9. Paragraph 390A makes clear that where a person claims that their deportation would be contrary to the UK's obligations under Article 8 of the Human Rights Convention paragraph 398 of the immigration rules would be considered. Paragraph 398, 399 and 399A contain the Secretary of State's policy as to where a fair balance is struck in cases involving deportation of foreign criminals. Those provisions are also put on a statutory footing by way of section 117C of the Nationality, Immigration and Asylum Act 2002 ("the NIAA 2002").
10. Finally, under the heading, "Deportation and Article 8" paragraph 399D of the immigration rules was introduced by way of Statement of Changes in the Immigration Rules HC 532, which came into force on 28 July 2014.
399D. Where a foreign criminal has been deported and enters the United Kingdom in breach of a deportation order enforcement of the deportation order is in the public interest and will be implemented unless there are very exceptional circumstances.

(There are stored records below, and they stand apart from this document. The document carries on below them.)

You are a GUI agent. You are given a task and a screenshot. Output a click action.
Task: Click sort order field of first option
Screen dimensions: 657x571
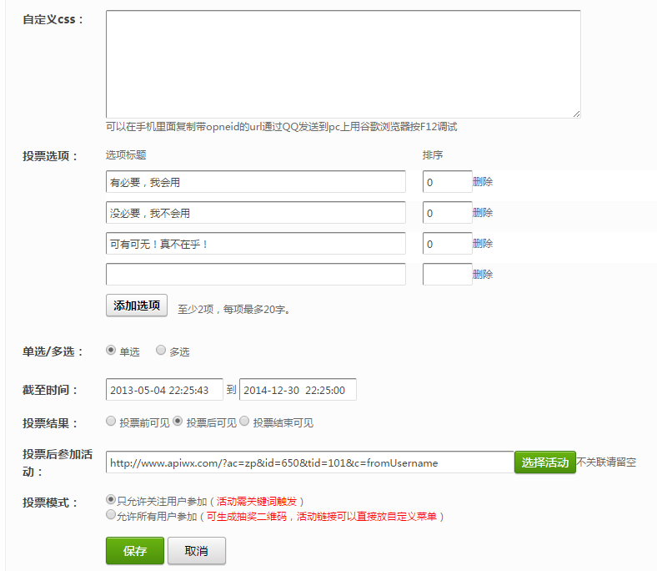(x=447, y=182)
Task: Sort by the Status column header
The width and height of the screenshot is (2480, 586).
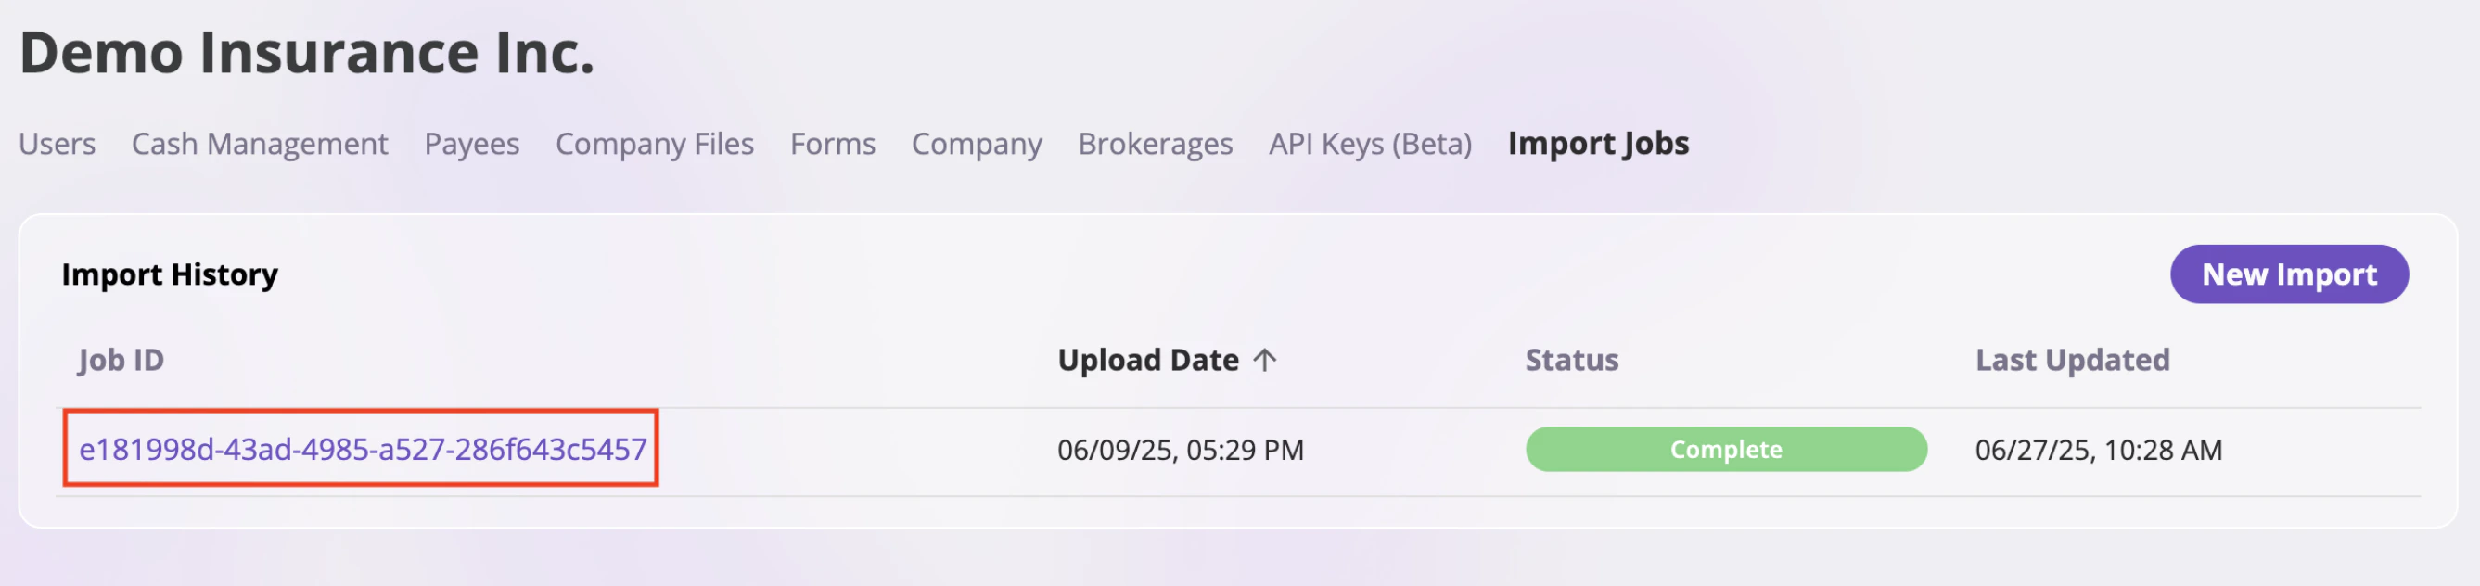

11. In Smith (paragraph 391(a) - revocation of deportation order) [2017] UKUT 00166 the Upper Tribunal considered the terms of the immigration rules and reviewed the Court of Appeal decisions in SSHD v ZP (India) [2015] EWCA Civ 1197 and IT (Jamaica) v SSHD [2016] EWCA Civ 932 before setting out the following general guidance.
(i) In cases involving convictions for an offence for which the person was sentenced to a period of imprisonment of less than 4 years, the Secretary of State's policy, as expressed in paragraph 391(a) of the Immigration Rules, is that the public interest does not require continuation of a deportation order after a period of ten years has elapsed.
(ii) However, paragraph 391(a) allows the Secretary of State to consider on a case by case basis whether a deportation order should be maintained. The mere fact of past convictions is unlikely to be sufficient to maintain an order if the 'prescribed period' has elapsed. Strong public policy reasons would be needed to justify continuing an order in such circumstances.
(iii) Paragraph 391(a) will only be engaged in a 'post-deportation' case if the person is applying for revocation of the order from outside the UK. Nothing in the strict wording of the rule requires the ten-year period to be spent outside the UK. However, the main purpose of deportation is to exclude a person from the UK. Any breach of the deportation order is likely to be a strong public policy ground for maintaining the order even though a period of ten years has elapsed since it was made.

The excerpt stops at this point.